I recalled the first time we had held hands, right after she had showed me cloud number nine, and how intimate and fulfilling it was. Somehow, it felt as if we were there again, and yet we had gone through a multitude of changes in the one week that separated that moment from this one. Well, maybe it was there all along, all these emotions and all this infatuation, but we had to take the long journey to discover and accept them.
"You do know though," she emphasized the verb, "really, how much I lo..."
She fell silent then turned her head towards me. Our eyes met and I instinctively tilted forward less than an inch before reality hit me and I remembered we had decided not to kiss. Not for real. Not yet at least.
"Love my guacamole," I joked to appease our erupting sensations, then I touched my forehead to hers, keeping our mouths at a respectable distance.

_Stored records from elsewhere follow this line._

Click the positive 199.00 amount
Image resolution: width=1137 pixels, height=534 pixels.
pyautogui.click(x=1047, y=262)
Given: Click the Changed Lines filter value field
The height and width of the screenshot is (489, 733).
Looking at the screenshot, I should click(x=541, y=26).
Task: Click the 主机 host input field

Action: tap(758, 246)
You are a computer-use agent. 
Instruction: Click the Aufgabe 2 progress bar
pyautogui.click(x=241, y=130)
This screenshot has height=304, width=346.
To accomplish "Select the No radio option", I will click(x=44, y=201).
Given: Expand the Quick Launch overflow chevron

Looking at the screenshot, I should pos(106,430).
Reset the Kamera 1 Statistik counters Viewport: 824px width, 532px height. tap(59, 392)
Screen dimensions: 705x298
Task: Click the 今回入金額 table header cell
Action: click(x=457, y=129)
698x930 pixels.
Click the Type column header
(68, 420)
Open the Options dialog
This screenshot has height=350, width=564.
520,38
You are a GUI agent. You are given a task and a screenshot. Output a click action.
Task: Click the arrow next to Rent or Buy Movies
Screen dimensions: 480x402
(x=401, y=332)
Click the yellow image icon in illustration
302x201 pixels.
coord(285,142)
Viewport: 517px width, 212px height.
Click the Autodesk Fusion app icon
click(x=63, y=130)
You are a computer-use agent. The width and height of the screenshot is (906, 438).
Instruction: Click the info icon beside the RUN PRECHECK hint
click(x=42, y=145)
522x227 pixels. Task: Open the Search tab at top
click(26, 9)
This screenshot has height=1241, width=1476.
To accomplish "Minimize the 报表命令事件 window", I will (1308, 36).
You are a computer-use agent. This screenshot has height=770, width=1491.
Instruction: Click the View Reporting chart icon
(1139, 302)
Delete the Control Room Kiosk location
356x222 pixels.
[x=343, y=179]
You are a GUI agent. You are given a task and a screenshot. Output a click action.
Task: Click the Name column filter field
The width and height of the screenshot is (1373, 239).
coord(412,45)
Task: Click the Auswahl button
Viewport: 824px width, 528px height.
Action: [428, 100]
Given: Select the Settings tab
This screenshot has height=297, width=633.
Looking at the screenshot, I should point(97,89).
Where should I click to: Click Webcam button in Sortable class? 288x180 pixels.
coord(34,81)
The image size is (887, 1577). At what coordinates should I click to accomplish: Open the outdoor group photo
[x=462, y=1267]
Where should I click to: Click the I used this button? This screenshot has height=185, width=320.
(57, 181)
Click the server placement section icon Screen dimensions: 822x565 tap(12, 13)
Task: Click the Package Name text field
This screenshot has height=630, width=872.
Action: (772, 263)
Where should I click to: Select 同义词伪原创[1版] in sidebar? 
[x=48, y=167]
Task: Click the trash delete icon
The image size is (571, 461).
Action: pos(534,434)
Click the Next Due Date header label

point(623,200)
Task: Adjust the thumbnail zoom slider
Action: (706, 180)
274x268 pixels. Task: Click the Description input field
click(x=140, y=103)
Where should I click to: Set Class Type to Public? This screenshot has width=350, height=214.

Her lips parted to release the breath she was holding, and I heard a tiny whimper escape with it. As cruel as it was, to not be able to savor her again, I treasured that whimper as it revealed more about her feelings toward me than any kiss, hug or unending session of love making could.
"We've lasted a day, we can make it another." Her resolve seemed so fragile it was pathetically sweet.
The temptation of pushing her, and me, over this virtual edge was unnerving but luckily I pulled the shreds of my self-control and one by one, I glued them together. I had to be strong for both of us.
I raised my left hand to caress her face and sighed with resignation. "Yes we can."
---
"You know where my tongue has been," she groaned in my ear, pushing me against the wall. The audacity of her, using that sentence against me!
She was breathless, from chasing me. I was breathless, from running away. I was a fast runner, but she was better it seems, as she had caught my arm and flipped me to face her.
Her mouth was instantly on me. That same mouth I had possessed, relinquished, ogled and desired. That same mouth I had been staring at for fifteen minutes, as it opened and closed, releasing jokes, casual chatter and banter. That same mouth I had thought was destined for grand things, but that had just uttered the most hurtful of comments.
"Two more days and it'll be back to men, Honey," Karl had said, and what had she answered? "Amen!" in a tone which joy and relief were unbearably obvious and... alarmingly spontaneous.